One might expect the rapid pace of development and ostentatious gentrification to generate a passionate response - and it has.  A vocal coalition of opponents, grouped under the name Save Our Kaka'ako, has been staging protests, lobbying politicians, and even taking the issue to court. Their critics dismiss them as a wealthy minority selfishly trying to protect their views.  But they say they are serving the community as a whole by protecting the last undeveloped stretch of coastline in the city.  We will spend time with them to see Kaka'ako through their eyes, learn what life in the neighborhood is like today and to better understand their concerns.

These opponents argue that the scale of development will impose a massive strain on resources like roads, sewers and schools and block views of and access to the ocean. And they say the area is vulnerable to sea level rise.  For all these reasons they expect the support of the progressive and environmentalist community.

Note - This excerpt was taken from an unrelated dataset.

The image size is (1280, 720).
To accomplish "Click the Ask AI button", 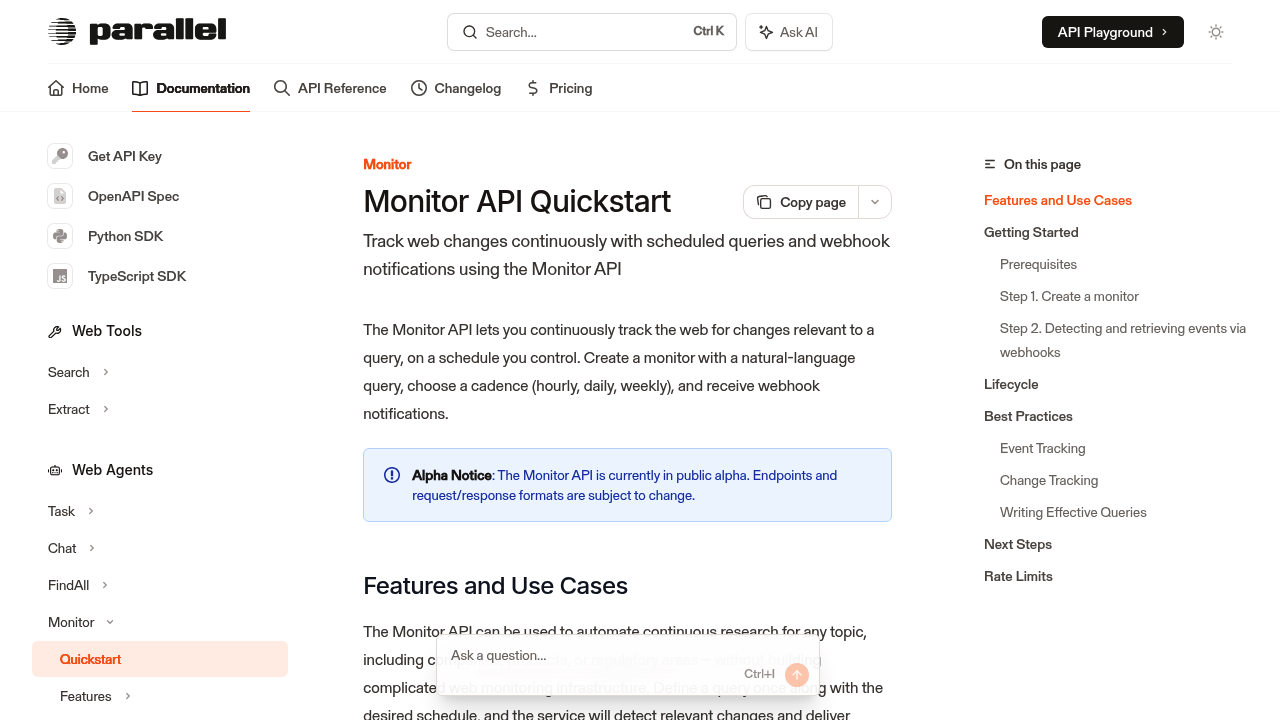I will click(x=788, y=32).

But not all environmentalists are sympathetic to the opposition.
There are those who argue that in order to preserve the remaining rural areas of O'ahu, all new development must be concentrated in the traditional urban core within walking distance of the new train that will pass through the heart of Kaka'ako. Such development, they say, must be tall and dense to accommodate the growing population that otherwise will increase pressure for more of the suburban sprawl that is consuming the island's farmland and causing the worst highway congestion in the nation.

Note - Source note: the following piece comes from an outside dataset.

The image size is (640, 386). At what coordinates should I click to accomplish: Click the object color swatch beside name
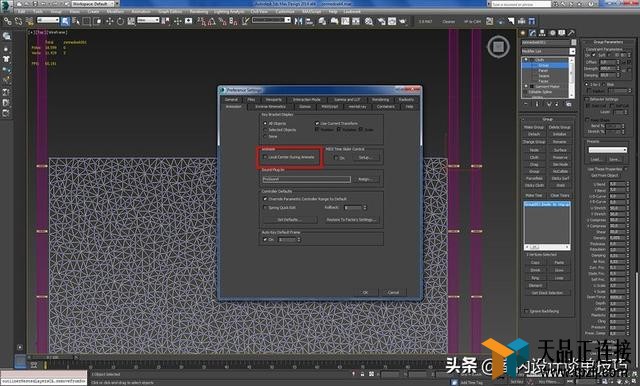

Some, like the Sierra Club, say that by "taller" they mean no more than 8 stories.  In any case, some advocates suggest that the real problem is with the concept of urbanity itself.  They note that many people who live on O'ahu don't refer to their capital as a city.  They call it 'Town.'  They say "I live in Town," or "I've got to go into Town."  But Honolulu isn't a town.  It's the sixth densest city in the USA with more high-rise buildings than San Francisco or Houston or Berlin.  It stopped being a sleepy Polynesian village many decades ago.

Not only should Kaka'ako be densely developed, but these new urbanists insist that it is vital that Kaka'ako be developed in a way that creates a true urban experience of mixed uses, with shops, jobs and residences of different income levels all coexisting along streets filled with cafes and convenience stores that are designed to make walking and cycling easy and pleasurable.  Such a neighborhood they say will entice suburban dwellers back to the city and save the countryside.

In other words they see Kaka'ako as an opportunity to preserve the best of O'ahu.

Skeptics insist the neighborhood will simply become a millionaires' playground.

The Third City will try to find out which side is more likely to be right.